- [Dataset excerpts]:
☆ ☆ ☆ ☆ ☆ ☆ ☆
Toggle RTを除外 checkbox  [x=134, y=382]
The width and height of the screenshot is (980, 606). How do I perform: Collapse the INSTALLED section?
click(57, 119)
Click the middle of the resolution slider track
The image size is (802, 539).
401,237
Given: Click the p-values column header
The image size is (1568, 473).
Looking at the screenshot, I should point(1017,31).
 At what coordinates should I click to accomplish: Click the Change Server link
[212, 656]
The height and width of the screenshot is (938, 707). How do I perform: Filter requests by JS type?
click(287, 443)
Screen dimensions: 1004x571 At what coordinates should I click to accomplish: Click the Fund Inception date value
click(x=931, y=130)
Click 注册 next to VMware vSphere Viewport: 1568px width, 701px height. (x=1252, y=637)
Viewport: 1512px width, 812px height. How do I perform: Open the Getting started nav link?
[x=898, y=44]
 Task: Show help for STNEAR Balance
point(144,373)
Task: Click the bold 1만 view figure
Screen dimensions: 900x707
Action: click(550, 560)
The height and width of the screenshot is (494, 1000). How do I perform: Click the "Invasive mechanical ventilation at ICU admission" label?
☆ ☆ ☆ ☆ ☆ ☆ ☆
- [Your instructions]: All the material above is to be retyped exactly as it appears.

- [Result for this task]:
Toggle RTを除外 checkbox  [x=134, y=382]
The width and height of the screenshot is (980, 606). How do I perform: Collapse the INSTALLED section?
click(57, 119)
Click the middle of the resolution slider track
The image size is (802, 539).
401,237
Given: Click the p-values column header
The image size is (1568, 473).
Looking at the screenshot, I should point(1017,31).
 At what coordinates should I click to accomplish: Click the Change Server link
[212, 656]
The height and width of the screenshot is (938, 707). How do I perform: Filter requests by JS type?
click(287, 443)
Screen dimensions: 1004x571 At what coordinates should I click to accomplish: Click the Fund Inception date value
click(x=931, y=130)
Click 注册 next to VMware vSphere Viewport: 1568px width, 701px height. (x=1252, y=637)
Viewport: 1512px width, 812px height. How do I perform: Open the Getting started nav link?
[x=898, y=44]
 Task: Show help for STNEAR Balance
point(144,373)
Task: Click the bold 1만 view figure
Screen dimensions: 900x707
Action: click(550, 560)
The height and width of the screenshot is (494, 1000). How do I perform: Click the "Invasive mechanical ventilation at ICU admission" label?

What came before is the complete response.